Él y Petronius habían arrastrado desde el bajío al arúspice inconsciente y lo habían dejado en tierra firme. Acto seguido, aguijoneados por los gritos frenéticos de
optiones
y centuriones, se habían unido a la batalla para defender la isla. La lucha subsiguiente fue breve, cruel y contundente. Ninguna infantería del mundo superaba a los legionarios romanos en un espacio limitado como el Heptastadion. Las tropas enemigas se habían visto obligadas a retirarse a tierra firme, con un sinfín de bajas. Era un recuerdo agridulce para Romulus que, ensangrentado y magullado, había ido a buscar a Tarquinius de inmediato.

Por extraño que parezca, no había encontrado ni rastro del arúspice; no quedaba más que una marca enrojecida en la arena donde lo había dejado. Lo había buscado rápidamente por la zona, en vano. A pesar del destello del faro y del fuego de los muelles, había un sinfín de lugares donde esconderse entre las rocas erosionadas de la orilla.

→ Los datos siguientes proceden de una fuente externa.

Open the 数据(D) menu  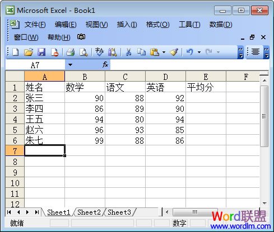pos(221,25)
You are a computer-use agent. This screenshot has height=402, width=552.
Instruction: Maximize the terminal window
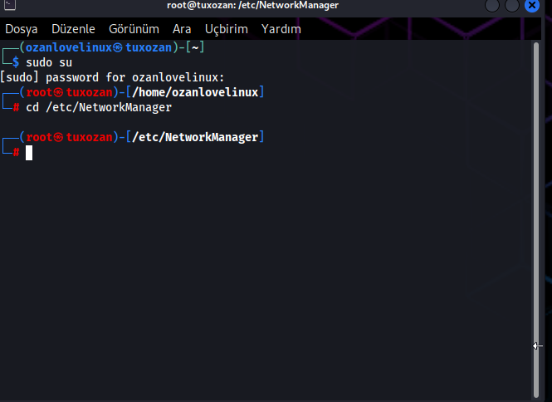pos(512,6)
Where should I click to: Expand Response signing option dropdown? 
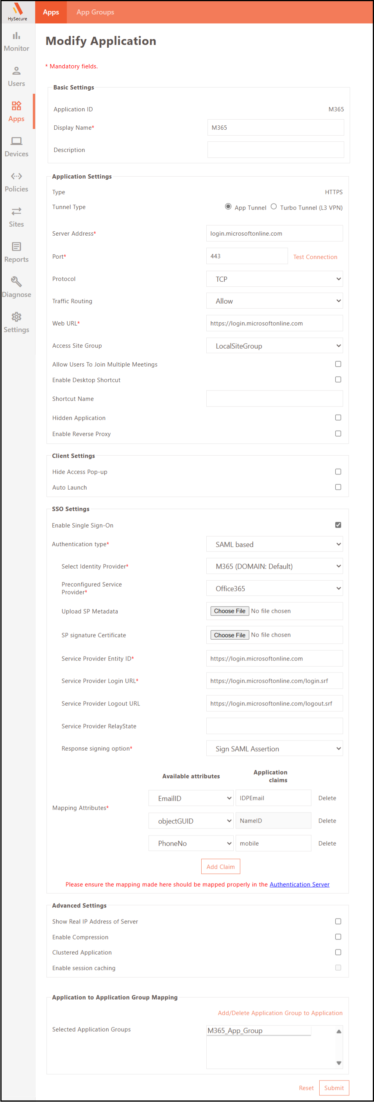[274, 749]
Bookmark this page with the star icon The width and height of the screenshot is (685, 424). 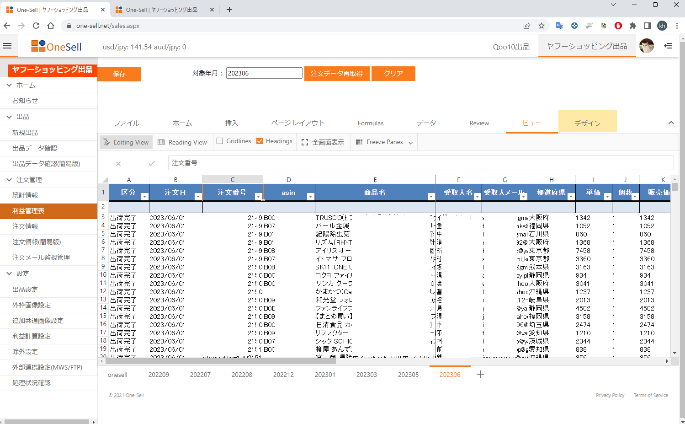(x=542, y=26)
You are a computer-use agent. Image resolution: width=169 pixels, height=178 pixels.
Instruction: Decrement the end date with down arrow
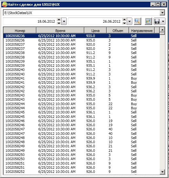point(124,23)
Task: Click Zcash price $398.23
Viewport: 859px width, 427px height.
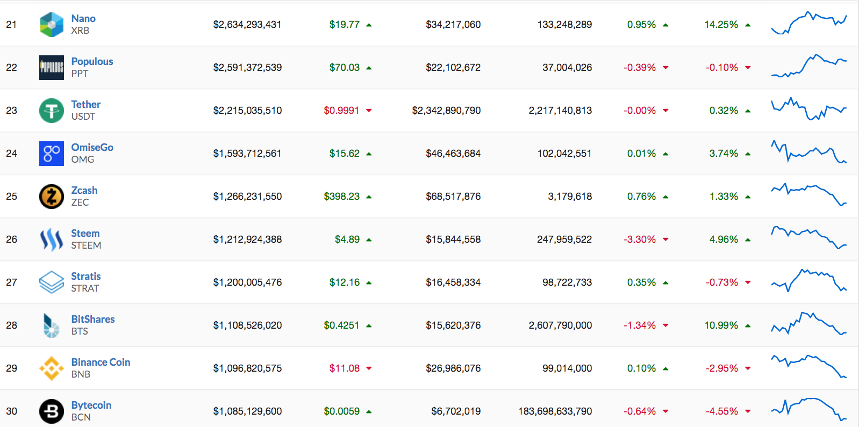Action: [x=341, y=197]
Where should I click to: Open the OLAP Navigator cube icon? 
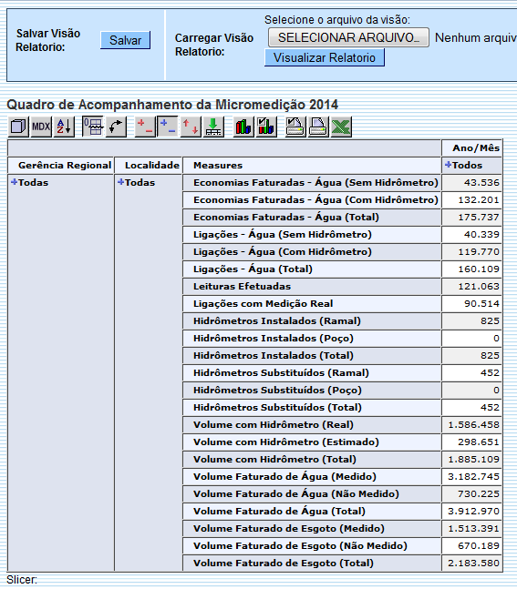coord(18,127)
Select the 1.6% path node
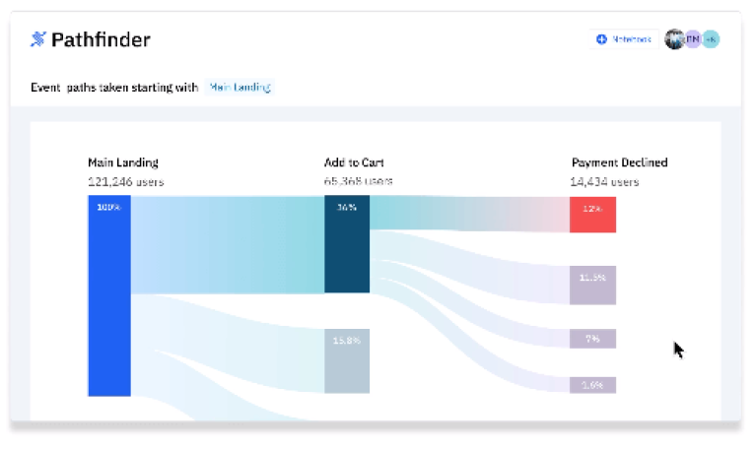 click(x=592, y=385)
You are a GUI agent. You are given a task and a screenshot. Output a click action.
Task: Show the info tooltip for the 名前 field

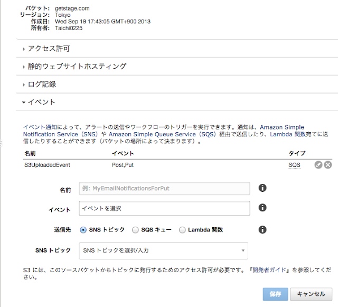pos(262,188)
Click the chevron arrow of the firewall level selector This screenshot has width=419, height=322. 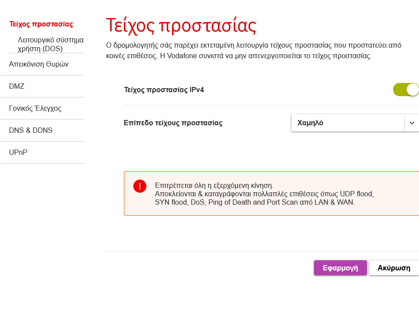click(412, 123)
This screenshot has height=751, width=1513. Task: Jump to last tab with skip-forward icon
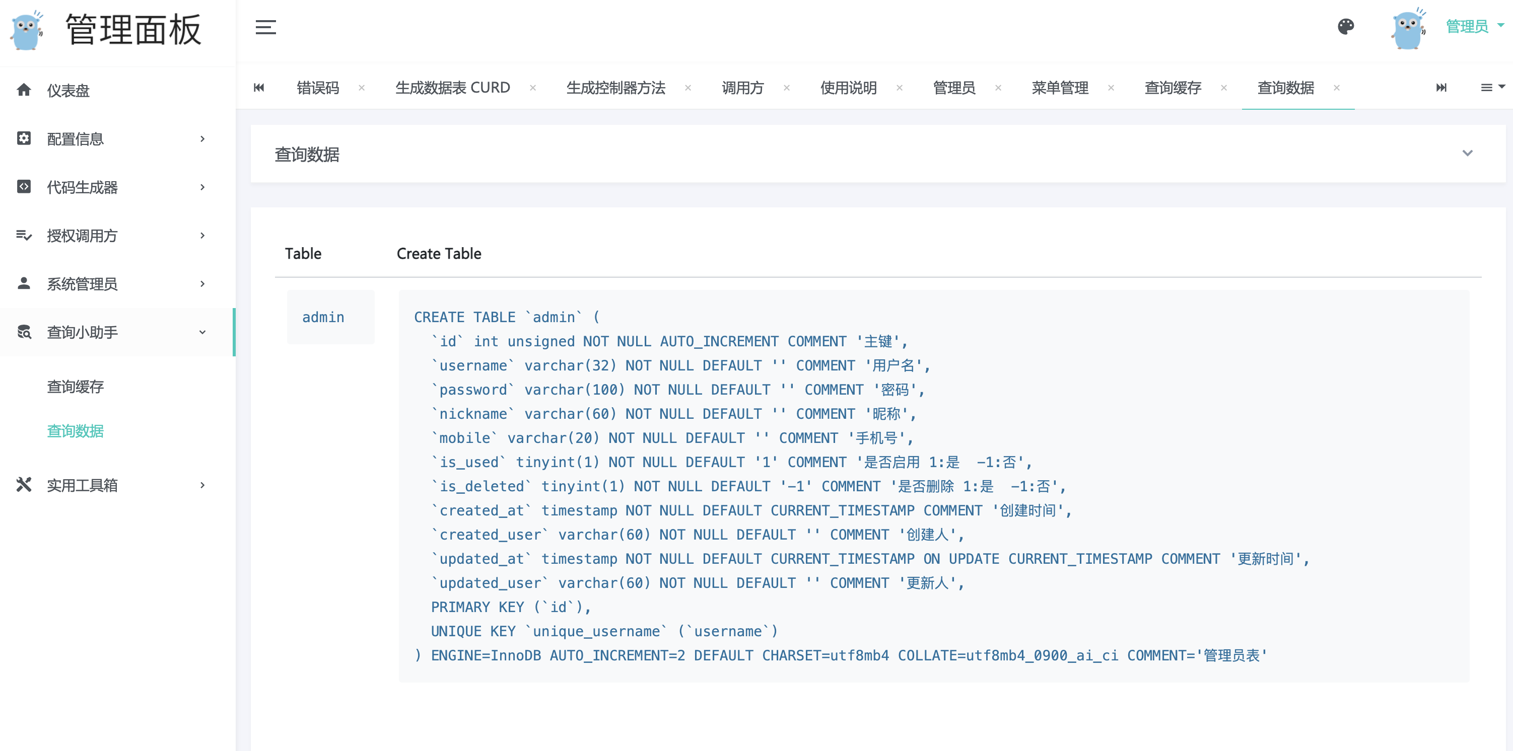(1441, 87)
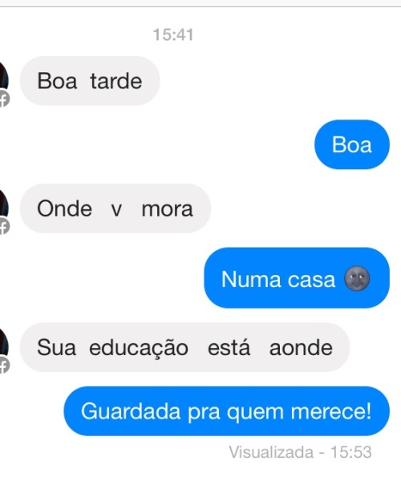
Task: Click the Facebook badge beside "Sua educação" message
Action: coord(4,365)
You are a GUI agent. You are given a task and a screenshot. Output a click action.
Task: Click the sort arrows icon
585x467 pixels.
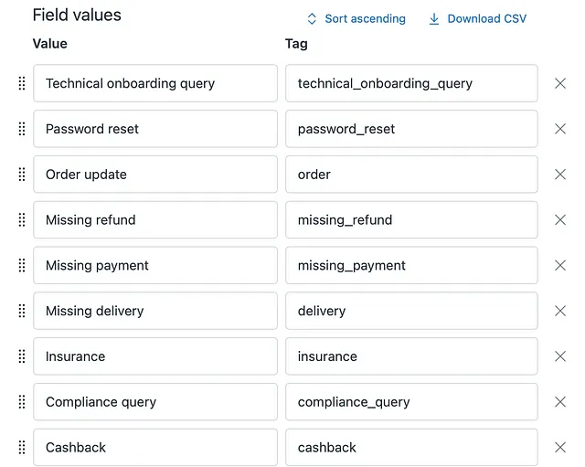[x=312, y=18]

En cierto modo, a Romulus no le había sorprendido la desaparición de Tarquinius. Seguía sin sorprenderle. En aquel momento, no había tenido ocasión de seguir buscando a su amigo. Su única opción habría sido desertar; pero, enfadado como estaba por la desaparición de uno de sus nuevos reclutas, el
optio
de Romulus lo había tenido vigilado día y noche. Además, la tarde de los trirremes de César habían evacuado a todo el ejército y navegado siguiendo la costa hacia el este de Alejandría. Preso de la desesperación, Romulus se contaba entre ellos. Había intentado levantarse el ánimo imaginando que Fabiola había oído lo que le había gritado y que pronto le haría llegar algún mensaje. En parte, le funcionó.

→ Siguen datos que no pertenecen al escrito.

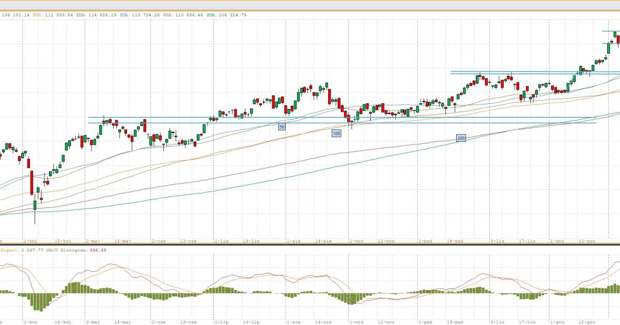Select the green SMA 106 324.79 indicator label

coord(227,15)
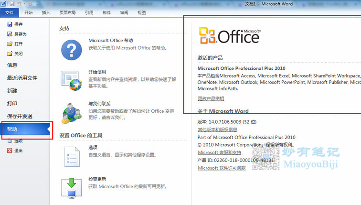Click the 与我们联系 contact us icon
Image resolution: width=361 pixels, height=205 pixels.
(x=72, y=113)
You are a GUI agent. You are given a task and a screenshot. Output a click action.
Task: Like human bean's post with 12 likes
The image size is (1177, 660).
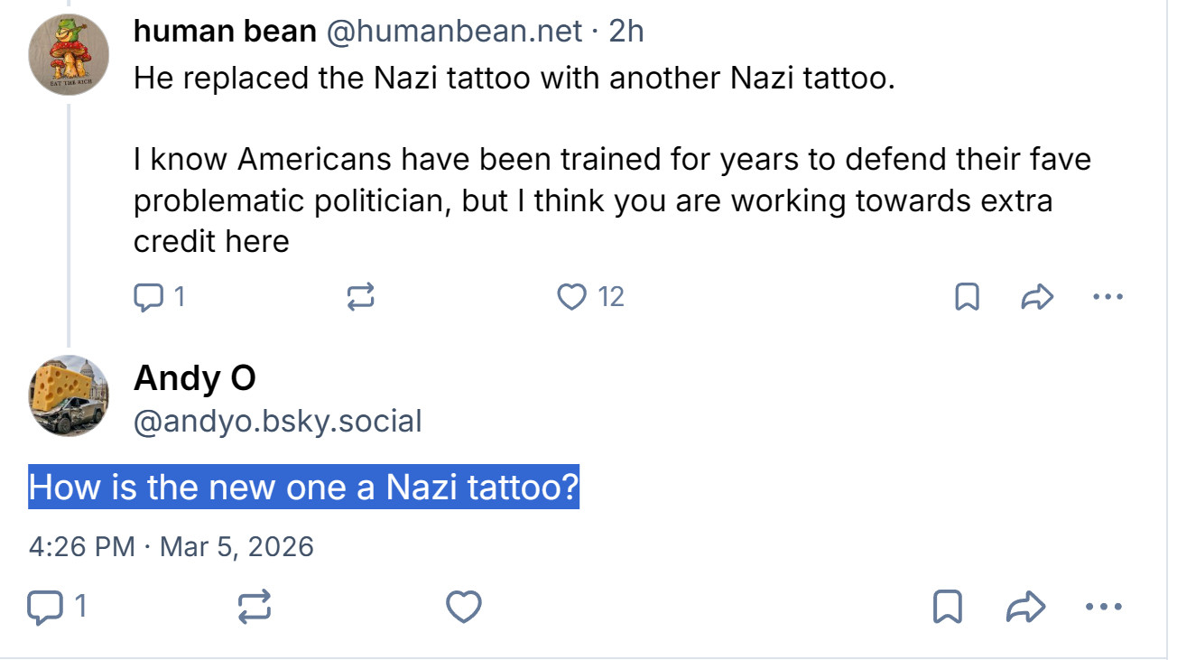(572, 296)
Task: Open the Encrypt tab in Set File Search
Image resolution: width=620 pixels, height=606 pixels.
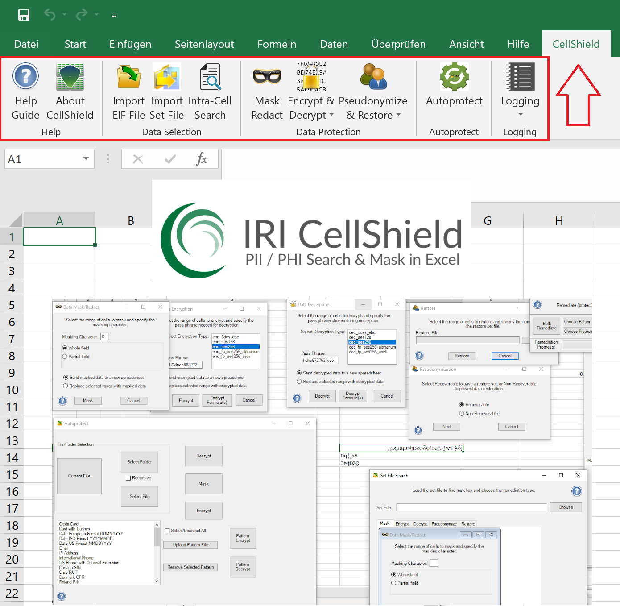Action: pos(402,523)
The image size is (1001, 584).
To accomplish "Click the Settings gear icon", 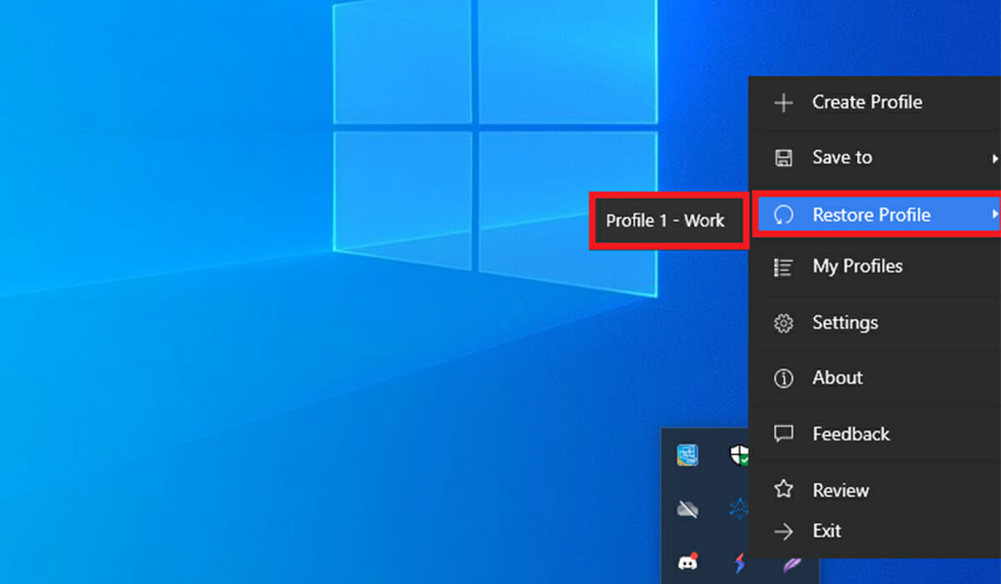I will tap(784, 323).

Tras aprender la lección en la capital egipcia, César se había trasladado para reunirse con sus aliados, liderados por Mitrídates de Pérgamo. Aunque se llamaba igual que el rey que había puesto a Roma contra las cuerdas, Mitrídates no guardaba ninguna relación con él y era un partidario leal de César. Su fuerza de relevo ya se había reunido con el ejército egipcio principal, que estaba al mando del rey adolescente Ptolomeo y sus asistentes. Tras un contratiempo inicial, Mitrídates mandó llamar a César para ayudar, y él estuvo encantado de dejar atrás las calles claustrofóbicas de Alejandría. Todos sus legionarios habían compartido ese sentimiento, con la clara excepción de Romulus. Ni siquiera una victoria aplastante contra los egipcios, en la que murieron miles de soldados enemigos y el joven rey acabó ahogado, le levantó el ánimo.